_TASK DETAILS_:
Go through the records line by line and work out how many lines hold the word "computer". Answer with the number only.

[Saved data entries]
◇ ◇ ◇ ◇ ◇
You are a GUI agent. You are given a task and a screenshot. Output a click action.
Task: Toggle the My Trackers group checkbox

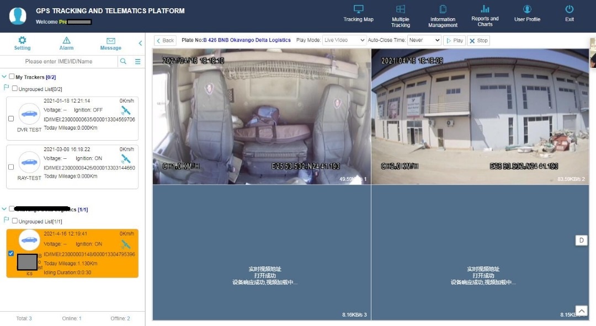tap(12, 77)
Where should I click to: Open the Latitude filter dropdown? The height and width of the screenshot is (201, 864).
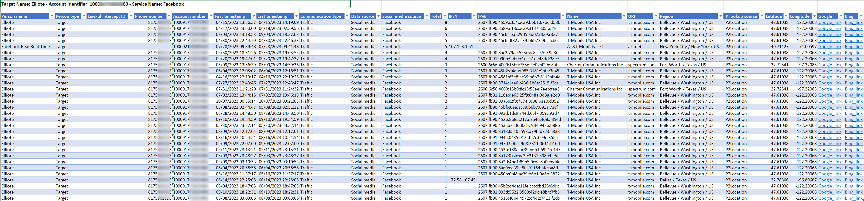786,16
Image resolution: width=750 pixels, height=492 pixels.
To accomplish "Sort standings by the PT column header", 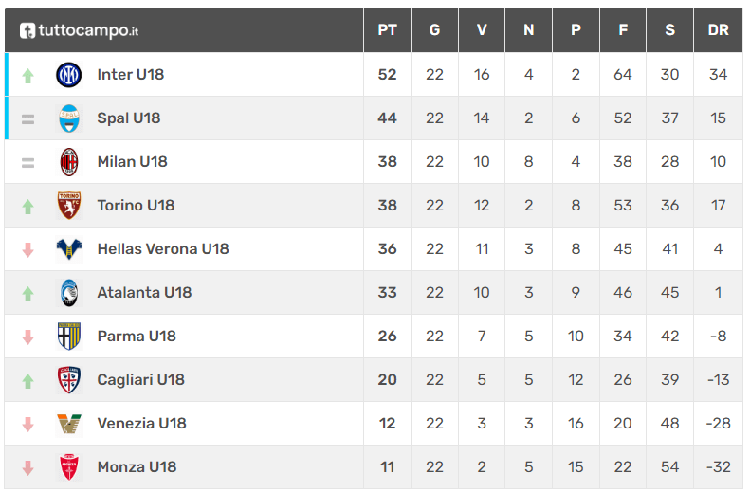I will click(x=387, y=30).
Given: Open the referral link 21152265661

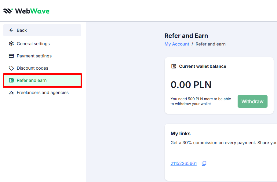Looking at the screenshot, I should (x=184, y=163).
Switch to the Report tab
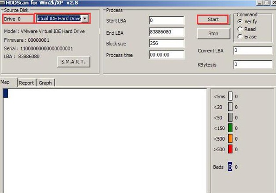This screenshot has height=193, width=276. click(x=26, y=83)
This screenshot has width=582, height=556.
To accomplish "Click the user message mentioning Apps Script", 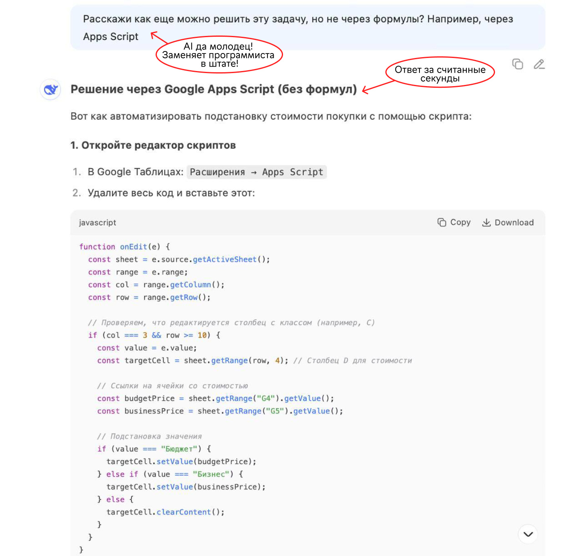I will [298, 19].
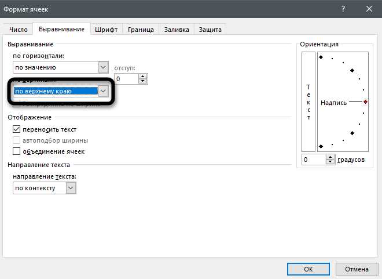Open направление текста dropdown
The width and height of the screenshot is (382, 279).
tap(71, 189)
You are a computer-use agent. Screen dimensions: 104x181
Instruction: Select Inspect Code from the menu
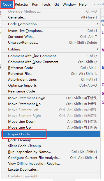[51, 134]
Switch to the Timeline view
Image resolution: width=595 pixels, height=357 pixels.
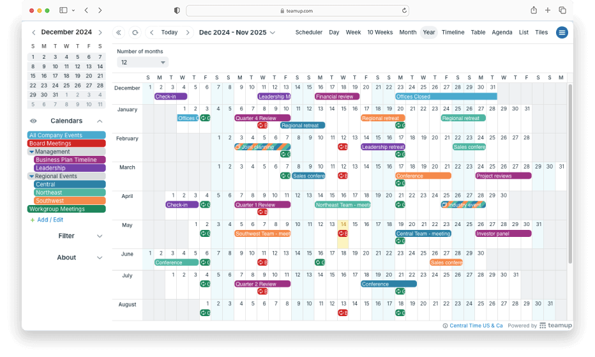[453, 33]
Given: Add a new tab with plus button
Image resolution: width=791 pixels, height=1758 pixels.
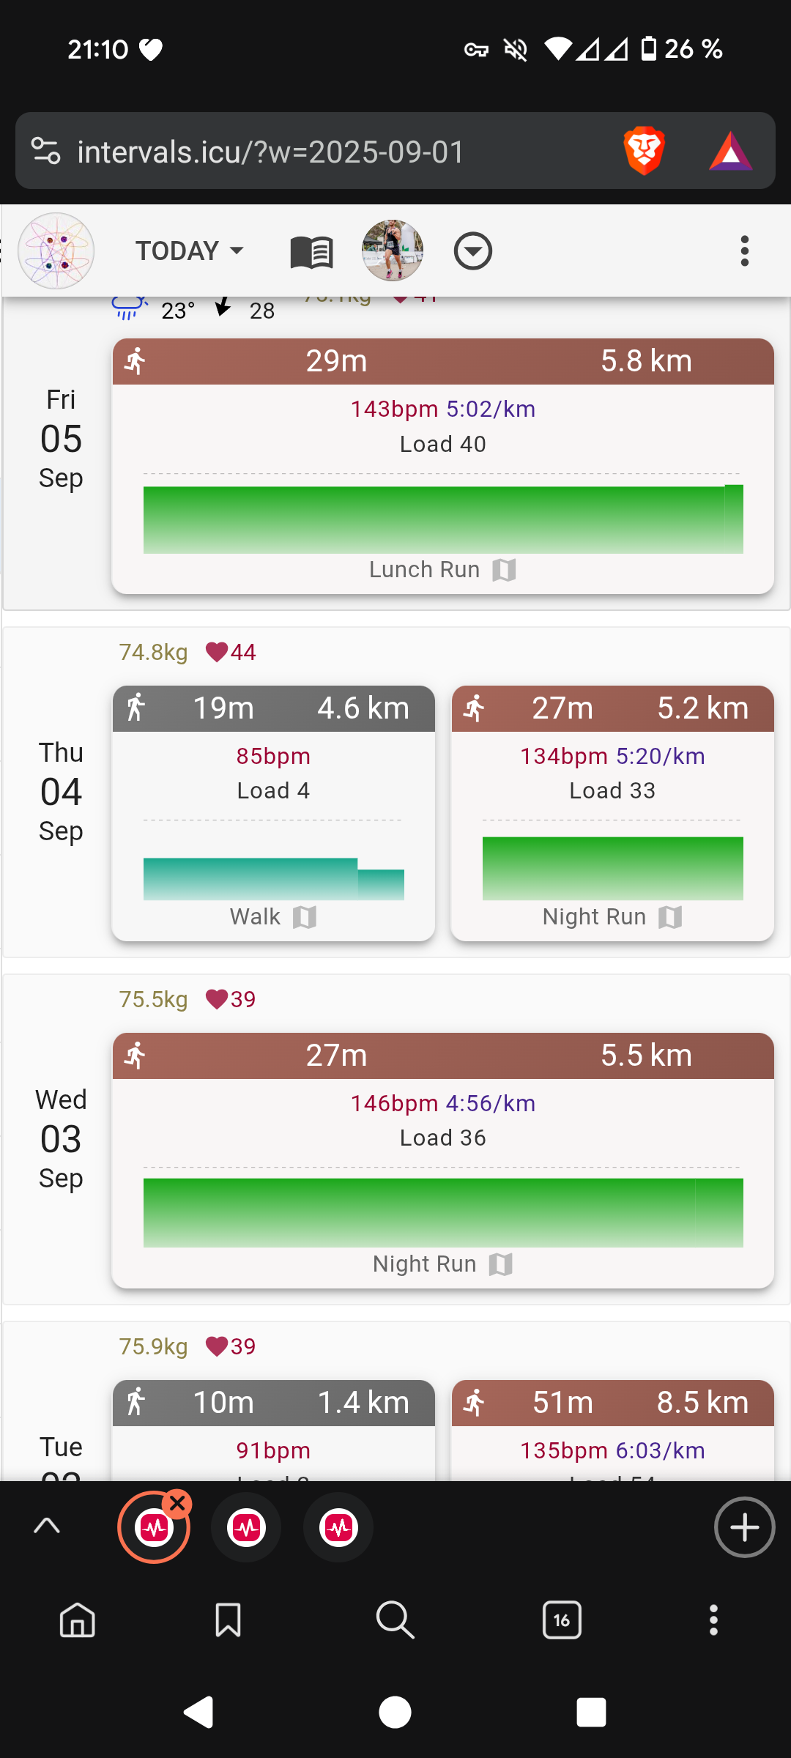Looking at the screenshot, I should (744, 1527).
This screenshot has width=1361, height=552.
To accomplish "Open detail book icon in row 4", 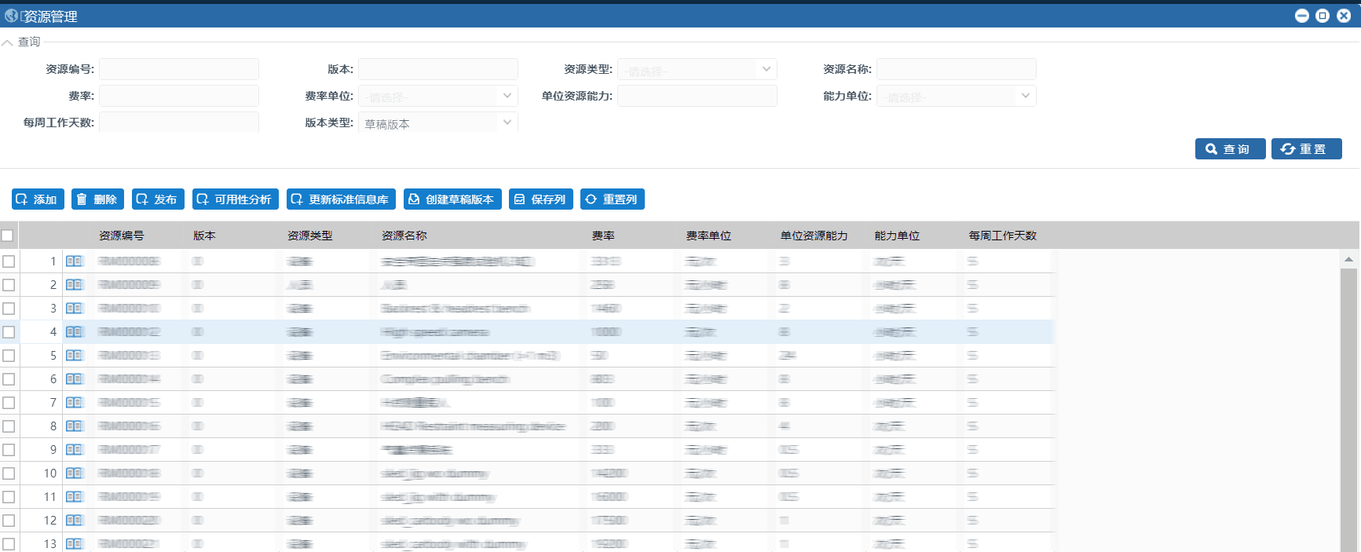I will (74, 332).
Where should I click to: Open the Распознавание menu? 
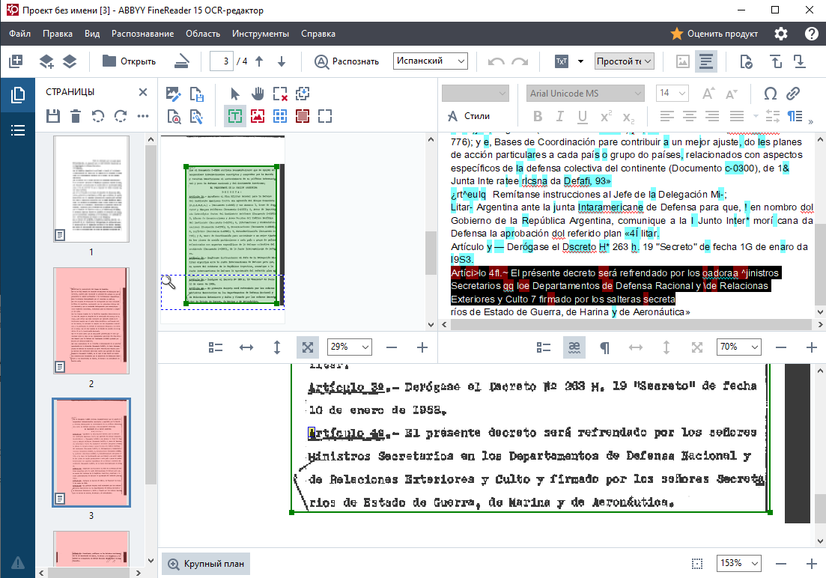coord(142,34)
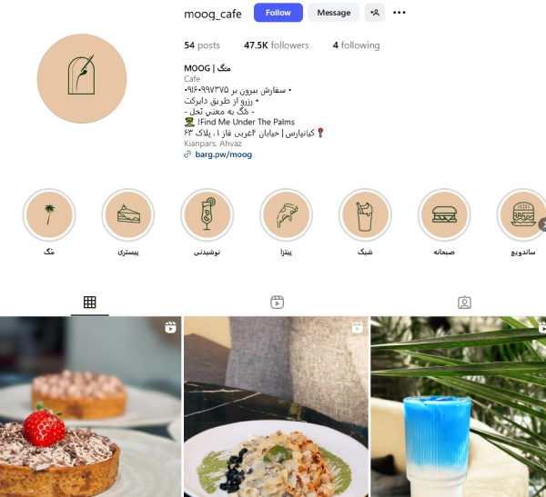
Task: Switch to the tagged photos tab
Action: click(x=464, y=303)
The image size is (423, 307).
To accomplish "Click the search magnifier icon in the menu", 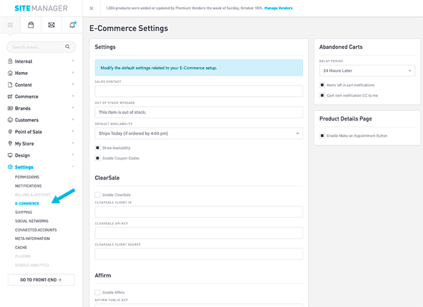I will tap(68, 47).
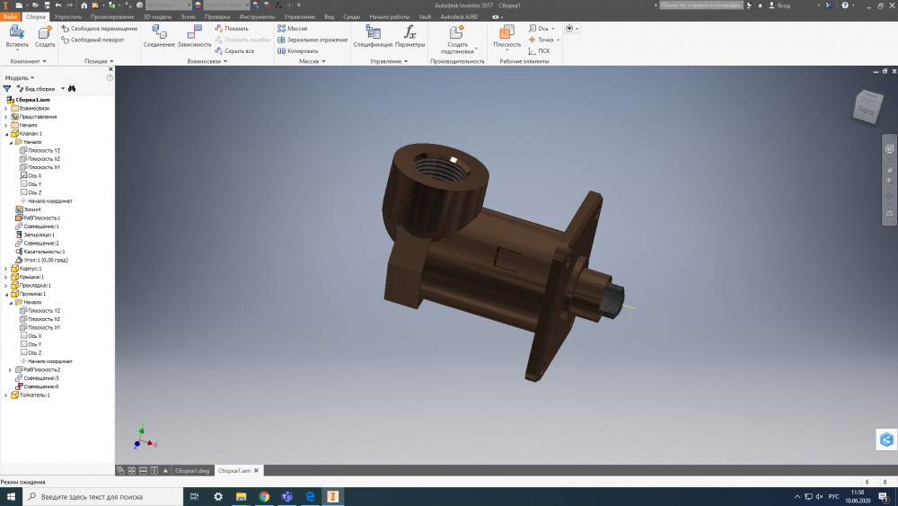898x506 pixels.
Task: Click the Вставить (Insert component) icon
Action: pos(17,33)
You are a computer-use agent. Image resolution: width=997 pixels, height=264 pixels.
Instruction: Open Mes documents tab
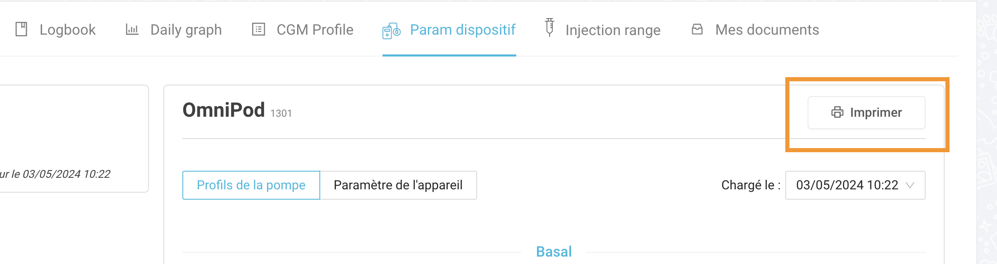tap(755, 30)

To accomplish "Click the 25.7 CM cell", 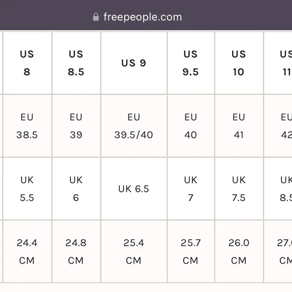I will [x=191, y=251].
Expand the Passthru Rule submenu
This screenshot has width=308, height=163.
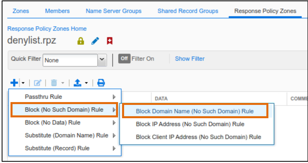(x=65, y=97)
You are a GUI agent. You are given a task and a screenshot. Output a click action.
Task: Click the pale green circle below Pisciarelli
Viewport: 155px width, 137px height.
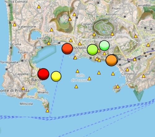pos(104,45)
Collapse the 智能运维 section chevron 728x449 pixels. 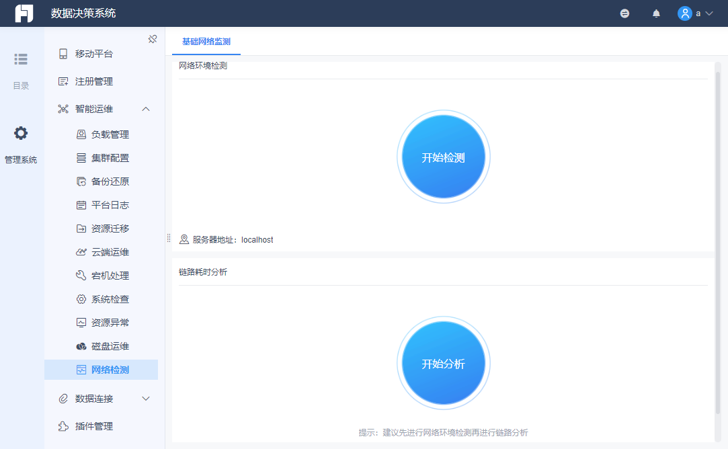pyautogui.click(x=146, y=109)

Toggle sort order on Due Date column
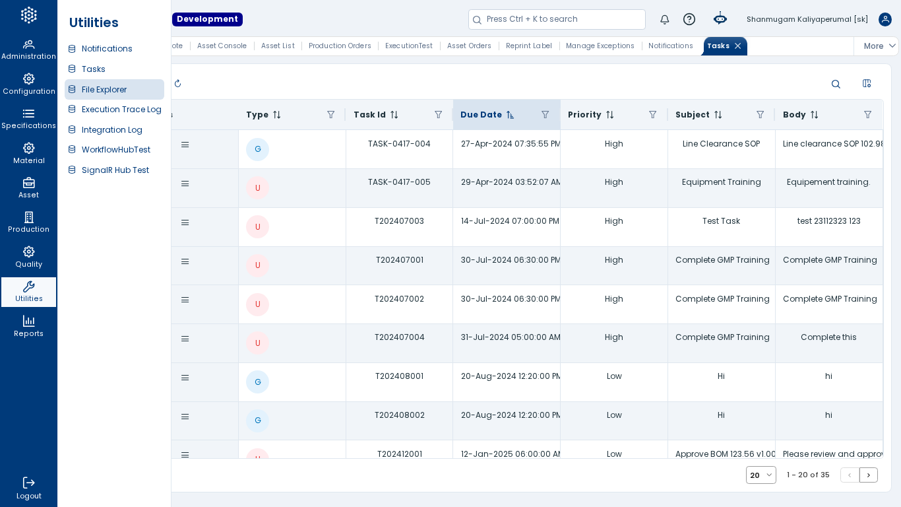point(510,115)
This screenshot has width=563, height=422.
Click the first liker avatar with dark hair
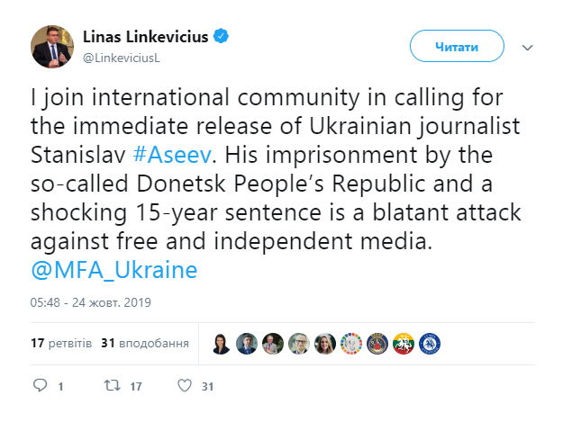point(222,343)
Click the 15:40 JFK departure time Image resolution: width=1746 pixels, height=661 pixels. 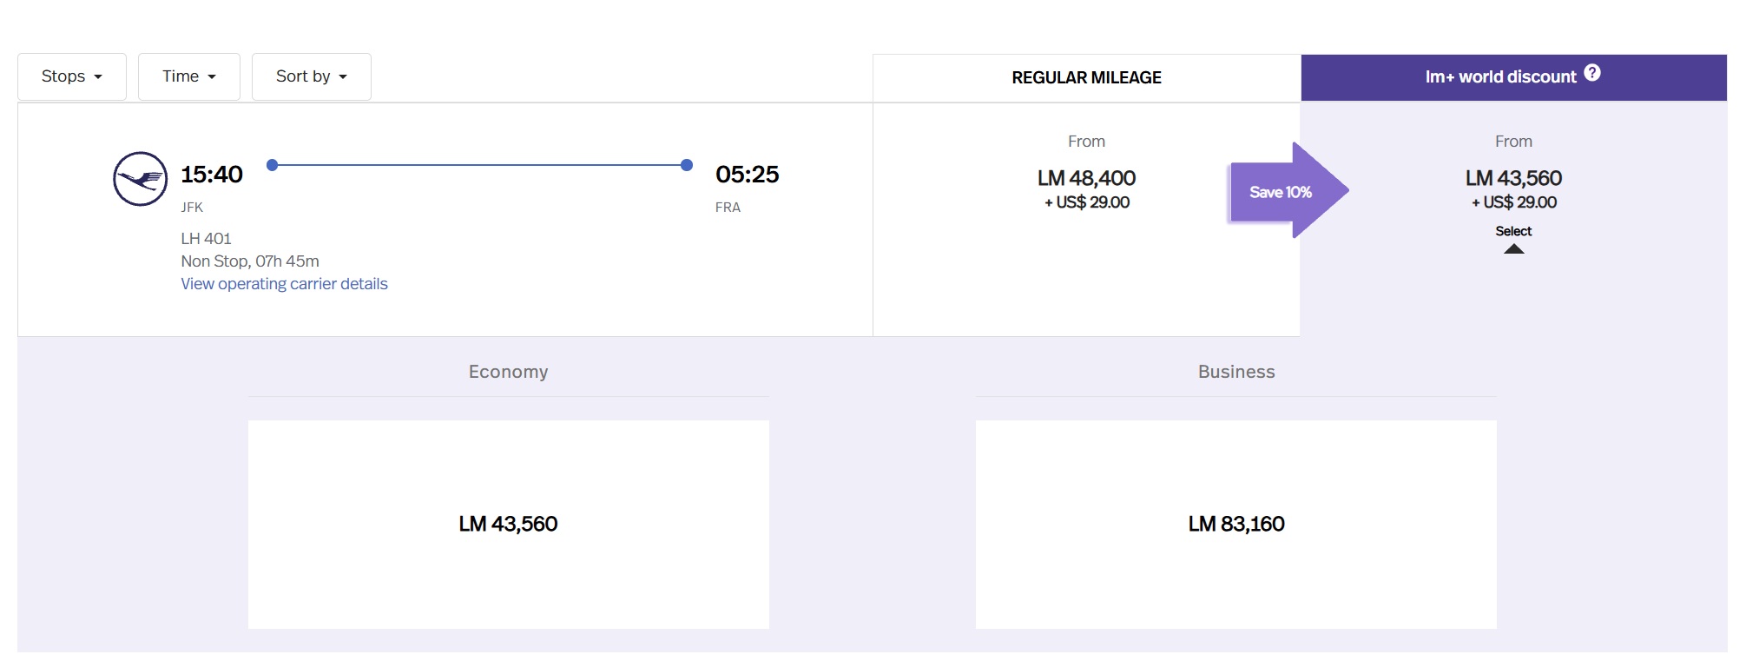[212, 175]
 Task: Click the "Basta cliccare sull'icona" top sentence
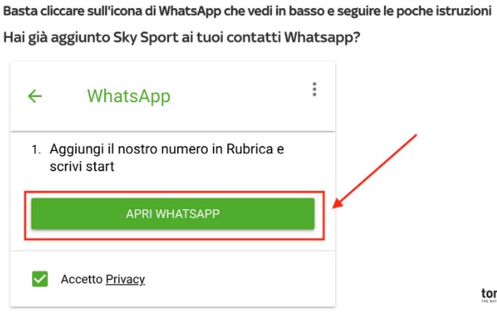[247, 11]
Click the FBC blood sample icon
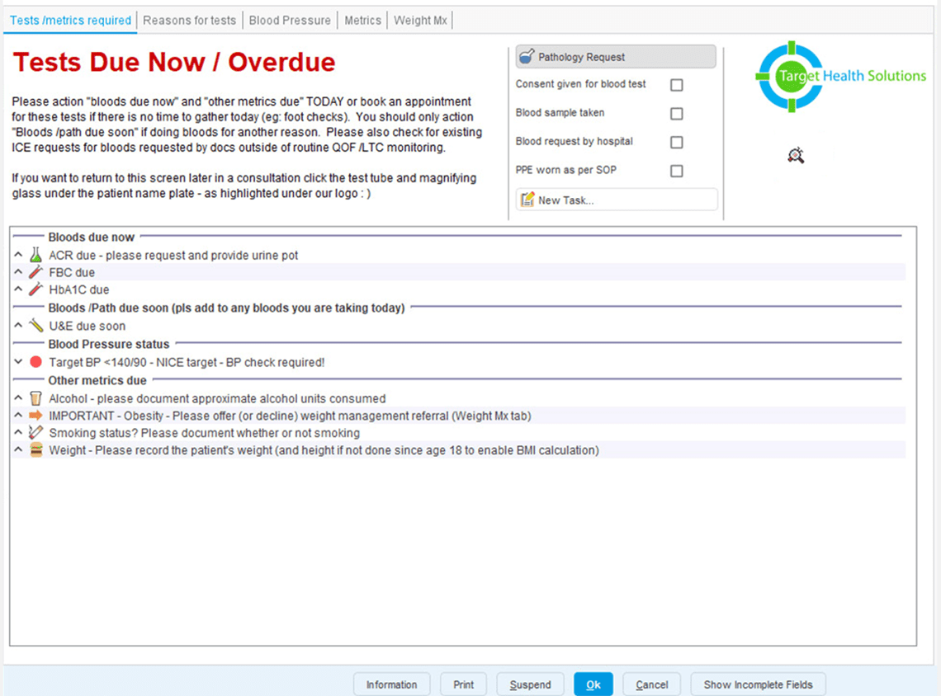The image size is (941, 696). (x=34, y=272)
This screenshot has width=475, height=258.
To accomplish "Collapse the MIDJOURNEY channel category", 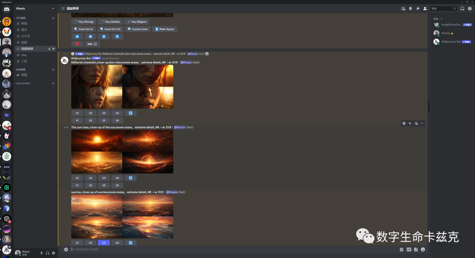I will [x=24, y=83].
◇ ◇ ◇ ◇ ◇
_OUTPUT BELOW_:
2